Search Engine
Timeline
June 2024
Skills
Python, REST API, JavaScript, HTML, CSS
MapReduce, Distributed Systems, AWS, Networking, Concurrency
Overview
This project involved building a scalable search engine similar to Google or Bing. I developed the search engine using a MapReduce framework for parallel data processing and a segmented inverted index for efficient text retrieval. The final product includes a REST API for search results and a user interface for querying and displaying results.
Process
MapReduce Framework Implementation
The project began with implementing a MapReduce framework in Python, inspired by Google's MapReduce paper.
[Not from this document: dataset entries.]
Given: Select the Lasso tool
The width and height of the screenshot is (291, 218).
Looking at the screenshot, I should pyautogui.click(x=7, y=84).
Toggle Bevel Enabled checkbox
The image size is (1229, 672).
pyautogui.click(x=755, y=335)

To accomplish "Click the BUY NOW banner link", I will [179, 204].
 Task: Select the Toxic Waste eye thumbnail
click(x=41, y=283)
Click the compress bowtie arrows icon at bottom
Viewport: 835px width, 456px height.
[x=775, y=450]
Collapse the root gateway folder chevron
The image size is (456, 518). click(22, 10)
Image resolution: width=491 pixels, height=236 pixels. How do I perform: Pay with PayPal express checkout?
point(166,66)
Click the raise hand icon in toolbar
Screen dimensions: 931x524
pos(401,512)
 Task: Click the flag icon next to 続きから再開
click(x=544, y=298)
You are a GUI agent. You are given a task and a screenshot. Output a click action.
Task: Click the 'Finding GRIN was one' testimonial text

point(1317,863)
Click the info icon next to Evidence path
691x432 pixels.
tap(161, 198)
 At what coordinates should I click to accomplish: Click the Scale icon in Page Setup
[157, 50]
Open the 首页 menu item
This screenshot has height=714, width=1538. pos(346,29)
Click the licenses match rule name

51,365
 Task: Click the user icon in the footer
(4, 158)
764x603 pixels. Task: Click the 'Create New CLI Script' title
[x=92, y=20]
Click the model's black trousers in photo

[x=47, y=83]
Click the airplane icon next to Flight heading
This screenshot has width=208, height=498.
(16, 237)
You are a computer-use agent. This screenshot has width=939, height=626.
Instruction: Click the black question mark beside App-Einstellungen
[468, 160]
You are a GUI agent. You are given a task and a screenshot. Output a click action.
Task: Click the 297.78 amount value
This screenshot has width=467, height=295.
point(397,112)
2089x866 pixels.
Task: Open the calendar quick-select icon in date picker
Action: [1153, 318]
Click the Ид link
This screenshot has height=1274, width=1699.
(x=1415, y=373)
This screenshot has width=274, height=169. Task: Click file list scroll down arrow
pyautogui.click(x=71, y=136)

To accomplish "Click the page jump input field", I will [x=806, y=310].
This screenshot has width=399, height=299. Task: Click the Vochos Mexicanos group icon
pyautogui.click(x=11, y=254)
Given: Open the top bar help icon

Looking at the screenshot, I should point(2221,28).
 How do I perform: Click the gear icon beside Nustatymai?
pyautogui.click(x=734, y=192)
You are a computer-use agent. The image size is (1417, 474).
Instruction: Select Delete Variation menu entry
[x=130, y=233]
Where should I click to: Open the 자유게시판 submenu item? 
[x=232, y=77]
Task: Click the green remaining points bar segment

This framework executes MapReduce programs with distributed processing on multiple computers, and includes two main components: a Manager that handles job distribution and multiple Workers that perform map and reduce tasks. My goal was to understand MapReduce program execution, basic distributed systems, fault tolerance, and networking. An example of the MapReduce job involved a Word Count task with input files and Worker instances, demonstrating the framework's functionality.
Search Engine Development
Building on the MapReduce framework, this stage involved developing a scalable search engine. The project focused on information retrieval concepts such as text analysis (tf-idf) and link analysis (PageRank), and utilized MapReduce for parallel data processing. I created a segmented inverted index of web pages using a pipeline of MapReduce programs. Additionally, I developed an Index server with a REST API for returning search results in JSON format and a Search server providing a user interface that mimics Google or Bing.
Outcomes
Throughout the project, I gained expertise in implementing distributed systems and parallel processing with MapReduce, as well as working with Python for large-scale data processing. I also developed skills in building scalable web applications, including creating REST APIs and user interfaces. The project provided valuable experience in information retrieval concepts, networking, concurrency, and using cloud services for distributed computing. The final product is a scalable search engine with a MapReduce framework, a segmented inverted index, a REST API for search results, and a user interface for displaying queries.